I don’t feel like secondary school was quite as nice, but I'm not sure if it was linked to my blindness or the fact that it was an all girls’ school. Anyone who has been to one will know how much drama there is, and how easy it is to become unpopular if you annoy the wrong person. I made some of my best and most longstanding friends in secondary school, but I wouldn't say it was the best five years of my life. In terms of accessibility my school was great, I had a teaching assistant who I am eternally grateful to as I wouldn't have made it through without her. I think I did pretty well in my GCSEs, all my grades were A*-A, and I don’t think I would have done quite so well at any other school, but at the same time I was never very happy.

For sixth form I decided to go to New College Worcester, a specialist school for the blind. This was partly because I thought I would be happier there, and partly because I knew I wanted to go to university and NCW could teach me the life skills I would need to live on my own. While there I took A levels in English, History, Art and Psychology,as well as mobility and life skills. I learned to cook, clean etc, skills I use a lot now that I live on my own. If I hadn't gone to NCW I may not have learned these skills and would have had to live at home and commute to university. I also think it helped me to meet other people in the same situation as me who understood certain things in a way that sighted people might not. Before sixth form I didn't really have any visually impaired friends, and I think it’s really important to have at least some friends who share your disability. The friends I made at NCW have all gone on to university now, but we still meet up as often as we can.

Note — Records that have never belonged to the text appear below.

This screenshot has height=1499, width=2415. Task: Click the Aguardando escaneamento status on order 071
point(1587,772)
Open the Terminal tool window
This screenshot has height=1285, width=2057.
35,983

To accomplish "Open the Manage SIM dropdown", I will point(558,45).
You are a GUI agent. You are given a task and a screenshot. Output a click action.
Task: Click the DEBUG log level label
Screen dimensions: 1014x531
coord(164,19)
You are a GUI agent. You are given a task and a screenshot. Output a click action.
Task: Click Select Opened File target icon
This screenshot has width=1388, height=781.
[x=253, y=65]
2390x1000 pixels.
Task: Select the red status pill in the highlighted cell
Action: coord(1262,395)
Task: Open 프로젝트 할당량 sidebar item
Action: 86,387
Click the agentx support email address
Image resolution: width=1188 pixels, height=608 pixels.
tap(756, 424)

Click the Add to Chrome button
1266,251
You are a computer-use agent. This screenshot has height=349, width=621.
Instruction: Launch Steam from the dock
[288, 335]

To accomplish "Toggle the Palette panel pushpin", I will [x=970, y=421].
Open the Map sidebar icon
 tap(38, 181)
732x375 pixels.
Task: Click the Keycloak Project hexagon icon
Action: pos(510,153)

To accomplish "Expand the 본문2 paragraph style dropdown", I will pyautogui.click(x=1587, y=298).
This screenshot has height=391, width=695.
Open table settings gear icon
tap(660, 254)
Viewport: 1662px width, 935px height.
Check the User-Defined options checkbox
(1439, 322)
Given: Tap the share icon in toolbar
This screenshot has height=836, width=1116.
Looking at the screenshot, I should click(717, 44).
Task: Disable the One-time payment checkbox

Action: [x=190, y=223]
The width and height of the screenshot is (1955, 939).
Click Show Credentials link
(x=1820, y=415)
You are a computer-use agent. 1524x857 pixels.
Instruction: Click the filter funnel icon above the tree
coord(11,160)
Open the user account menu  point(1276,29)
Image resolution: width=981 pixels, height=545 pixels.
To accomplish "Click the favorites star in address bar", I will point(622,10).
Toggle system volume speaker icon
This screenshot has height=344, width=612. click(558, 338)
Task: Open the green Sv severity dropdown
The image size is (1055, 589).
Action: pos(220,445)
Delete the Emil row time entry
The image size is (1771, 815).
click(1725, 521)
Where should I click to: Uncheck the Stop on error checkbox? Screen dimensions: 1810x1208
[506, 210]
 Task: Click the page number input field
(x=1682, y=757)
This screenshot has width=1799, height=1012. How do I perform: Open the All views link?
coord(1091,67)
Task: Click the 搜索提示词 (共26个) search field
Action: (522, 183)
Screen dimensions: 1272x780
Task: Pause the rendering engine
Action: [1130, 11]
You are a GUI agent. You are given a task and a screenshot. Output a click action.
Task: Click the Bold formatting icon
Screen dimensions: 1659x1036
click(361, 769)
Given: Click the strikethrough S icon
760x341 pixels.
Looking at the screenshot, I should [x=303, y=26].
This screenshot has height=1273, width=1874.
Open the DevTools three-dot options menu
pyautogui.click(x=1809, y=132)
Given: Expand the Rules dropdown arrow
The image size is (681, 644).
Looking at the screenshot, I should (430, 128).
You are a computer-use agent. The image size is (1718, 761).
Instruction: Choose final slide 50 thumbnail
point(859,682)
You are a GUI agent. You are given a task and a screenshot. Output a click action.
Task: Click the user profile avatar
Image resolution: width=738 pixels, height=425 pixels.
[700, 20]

Although I wasn't always happy at mainstream school I'm definitely glad I went, it gave me experience which I wouldn't have otherwise had and might need in later life. The one thing I noticed at NCW was that people who had been there from age 11 sometimes seemed very sheltered and inexperienced (probably because it’s a residential school), and I wouldn't want that for myself. I also don’t think I would have done as well in my GCSEs, since NCW has to cater for a wide range of different needs and while they do their best I think I needed a more focused environment like the grammar school I attended.

Obviously I can’t speak for everyone, but personally I think going to mainstream school is very important for gaining experience and integrating with society. Specialist schools are definitely very important as well, without NCW I may not have been able to live on my own, and for some people going to a mainstream school isn’t necessarily possible. However, I definitely think there needs to be a balance, people need to learn life skills while still getting involved with the outside world. I think the way I did things allowed me to achieve this balance, and has given me all the skills I need to get through university.